Local Asset Routing & Cache Busting #
Blog content frequently contains raw image URLs pointing to remote CDNs like Cloudinary or WordPress media libraries. Relying on remote HTTP requests during PDF generation introduces severe latency and pipeline fragility. The filter's force_local_path function intercepts every image source and executes the following sanitization:
- Strips Remote Hosts: Removes the domain, directory path, and query strings entirely, isolating the core filename.
- Strips Cache Hashes: Web workflows often append random hashes to prevent browser caching issues. The script uses a targeted Lua pattern matching rule (
_%w%w%w%w%w%w%.) to identify and cleanly remove Cloudinary's auto-generated 6-character cache-busting suffixes. - Forces Local Resolution: It dynamically prepends
public/images/to the sanitized filename, forcing LaTeX to pull the pristine, local source file directly from the repository's tracked assets.
Image Format Transcoding #
Modern web development heavily favors next-generation image formats like .webp or .avif for significant bandwidth savings. Unfortunately, LaTeX does not support these formats natively and requires standard .png or .jpg files.
When the AST filter identifies a WebP or AVIF extension, it triggers the host machine's ImageMagick binary (resolved earlier by the Bash script). The filter converts the file to a print-safe .png and saves it in a temporary pdf-image-cache/ directory. It then rewrites the Pandoc AST node to point to this newly generated local cache file. Subsequent pipeline builds check this cache first to prevent redundant computational transcoding, significantly speeding up iteration and compilation times.
HTML Scrubbing and Iframe Fallbacks #
Modern Markdown extensions (like MDX) allow content authors to embed raw, semantic HTML tags (<picture>, <source>) or responsive attributes (srcset, sizes) directly into their posts. These concepts do not exist in print typesetting and will instantly crash LaTeX compilers.

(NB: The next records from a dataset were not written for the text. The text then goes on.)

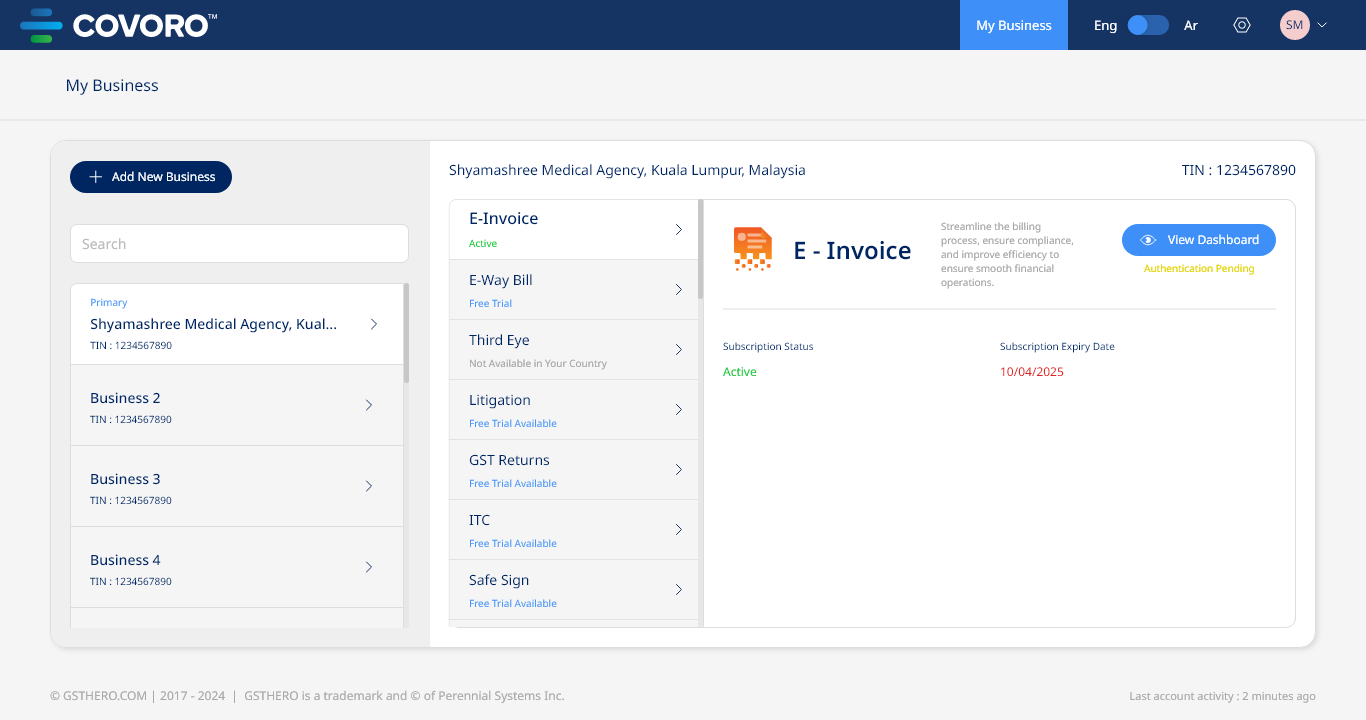Click the module list vertical scrollbar

[x=700, y=250]
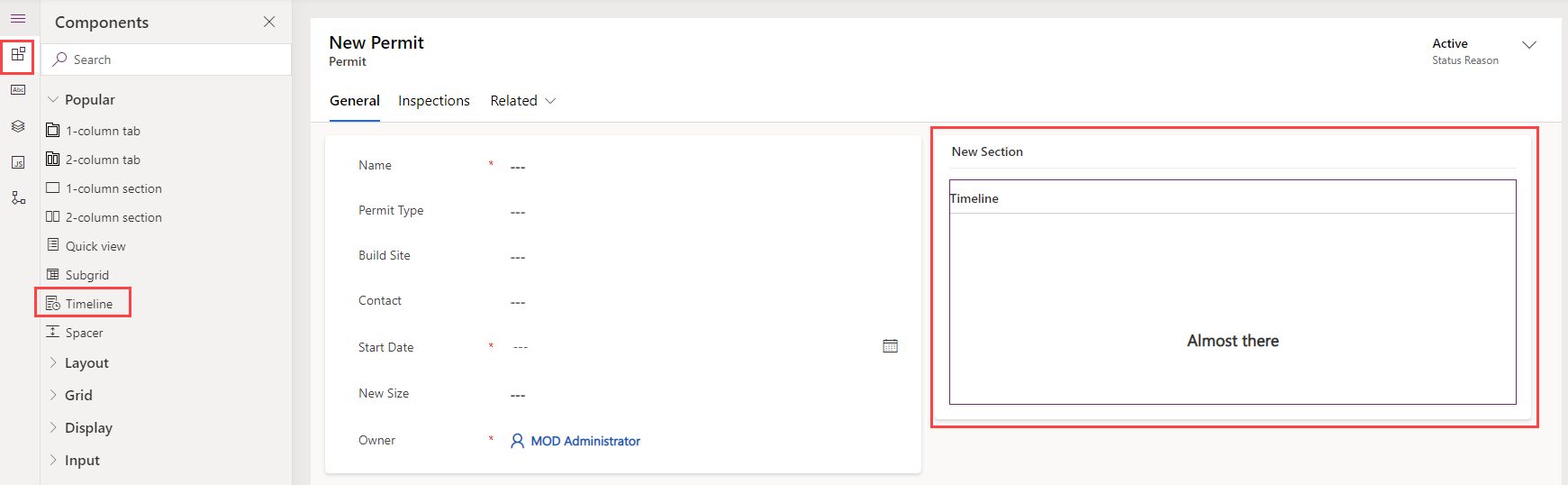Screen dimensions: 1568x485
Task: Add the Timeline component
Action: tap(88, 304)
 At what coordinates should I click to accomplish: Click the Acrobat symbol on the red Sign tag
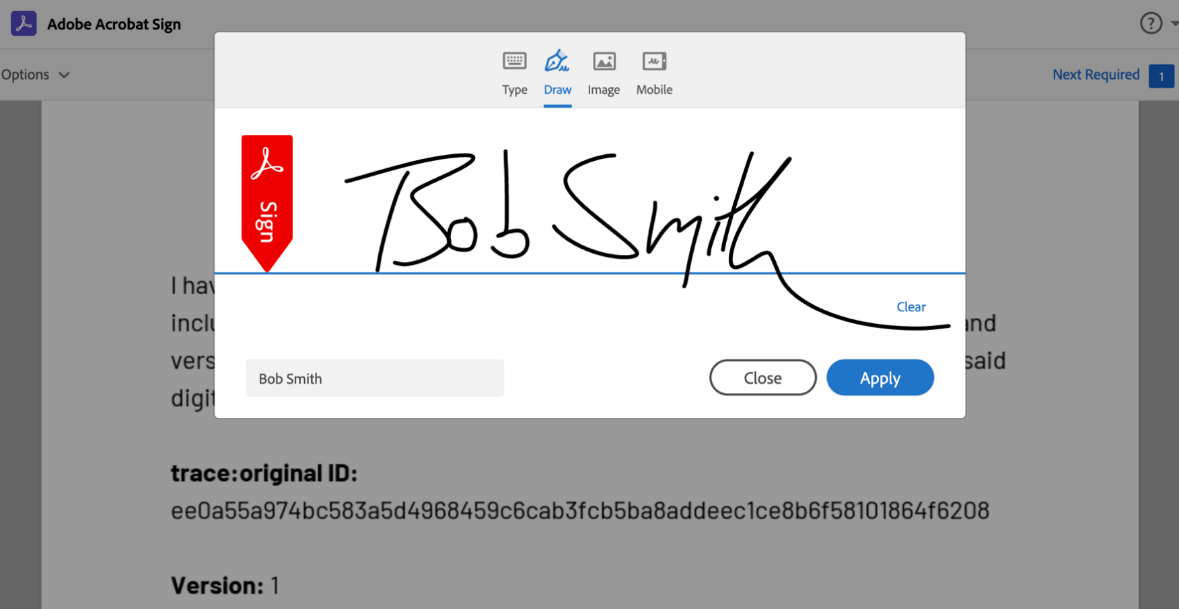coord(267,161)
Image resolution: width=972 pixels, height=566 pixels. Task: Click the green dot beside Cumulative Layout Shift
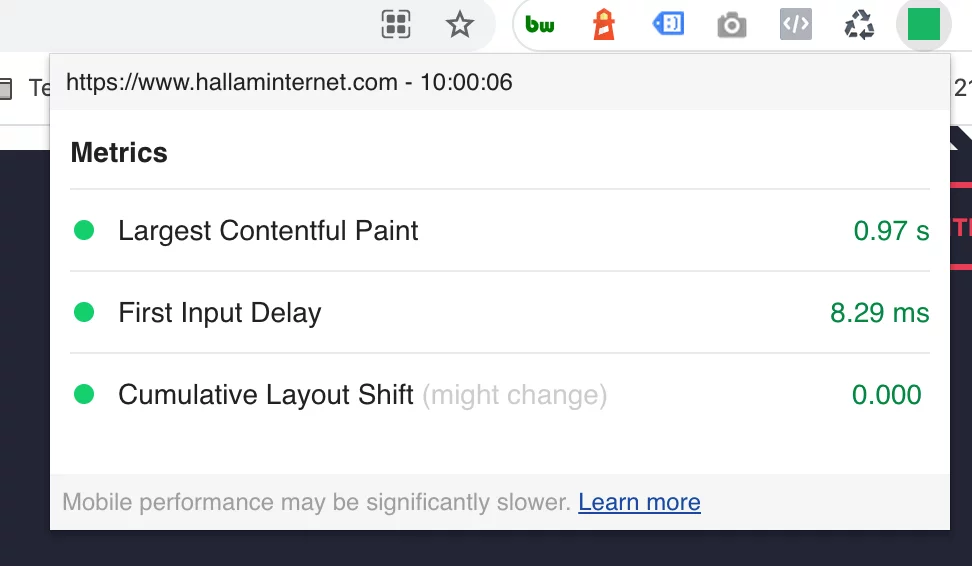click(84, 395)
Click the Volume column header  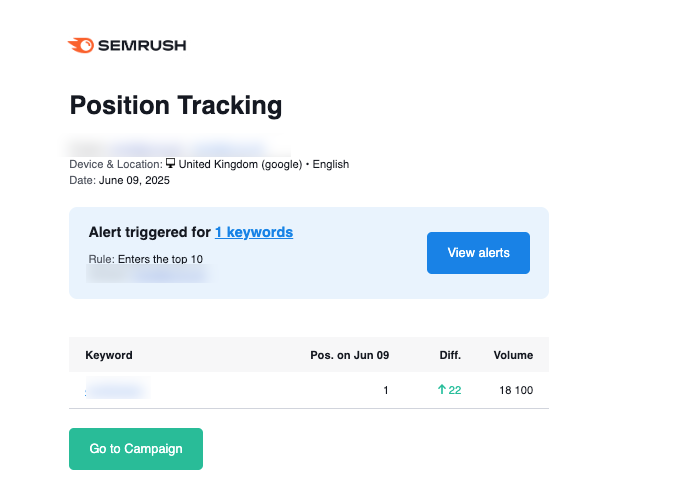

To ensure graceful degradation, the AST filter includes a global HTML scrubber that sanitizes the document before it reaches LaTeX:
It systematically strips srcset and sizes attributes entirely to prevent the LaTeX engine from attempting background fetches of alternative resolutions.
It remaps standard src and data-src attributes within raw HTML blocks to match the local filesystem logic described above.
It detects interactive web components, such as <iframe> embeddings for CodePens or YouTube videos, and surgically removes them. It dynamically replaces the iframe with a semantic print fallback—typically a blockquote containing the original URL—ensuring the print reader still receives the contextual reference without breaking the document flow.